Selon Chafik Chraïbi, président de l’Association marocaine de lutte contre l’avortement clandestin, entre 600 et 800 avortements clandestins sont pratiqués chaque jour au Maroc en moyenne, dont les deux tiers par des médecins. Chraïbi a expliqué à Human Rights Watch que les arrestations liées à l’avortement visaient habituellement les médecins, mais presque jamais les patientes.
 
Des interprétations autorisées du droit international ont déterminé que les pays qui refusent l’accès à l’avortement légal, comme le Maroc, mettent en péril de nombreux droits humains, dont le droit à la vie, à la santé, à la vie privée, et à ne pas subir de traitement inhumain et dégradant. Les recherches de Human Rights Watch ont montré que les pays qui criminalisent l’avortement poussent les femmes et les filles vers des avortements clandestins qui mettent en danger leur santé et leur vie.

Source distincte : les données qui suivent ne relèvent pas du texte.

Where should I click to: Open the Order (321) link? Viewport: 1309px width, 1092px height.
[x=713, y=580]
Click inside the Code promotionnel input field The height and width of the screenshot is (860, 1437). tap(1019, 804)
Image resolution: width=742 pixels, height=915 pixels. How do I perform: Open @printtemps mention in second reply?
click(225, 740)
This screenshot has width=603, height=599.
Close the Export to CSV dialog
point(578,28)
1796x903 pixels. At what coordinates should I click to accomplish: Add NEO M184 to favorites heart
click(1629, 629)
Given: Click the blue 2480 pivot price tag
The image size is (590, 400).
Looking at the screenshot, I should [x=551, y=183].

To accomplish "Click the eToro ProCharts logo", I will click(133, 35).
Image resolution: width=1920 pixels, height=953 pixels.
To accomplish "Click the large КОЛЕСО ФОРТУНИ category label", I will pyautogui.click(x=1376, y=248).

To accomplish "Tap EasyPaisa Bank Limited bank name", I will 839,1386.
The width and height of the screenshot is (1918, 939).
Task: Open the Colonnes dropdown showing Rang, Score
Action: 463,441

Human Rights Watch a la conviction que la décision d’avorter ou non revient à la femme enceinte sans interférence des tiers, notamment l’État.
 
Le Maroc devrait également dépénaliser les relations sexuelles consensuelles entre adultes en dehors du mariage, par respect pour leur droit à la vie privée tel que garanti par le Pacte international relatif aux droits civils et politiques, que le pays a ratifié.
 
« L’arrestation de Hajar Raïssouni, les poursuites pénales contre elle et la violation brutale de sa vie privée illustrent le manque de respect des libertés individuelles par le Maroc et aussi, apparemment, son application sélective de lois injustes afin de punir le journalisme critique et l’activisme », a conclu Ahmed Benchemsi. « Raïssouni et tous ses coaccusés doivent été libérés immédiatement, et toutes les accusations contre eux abandonnées. »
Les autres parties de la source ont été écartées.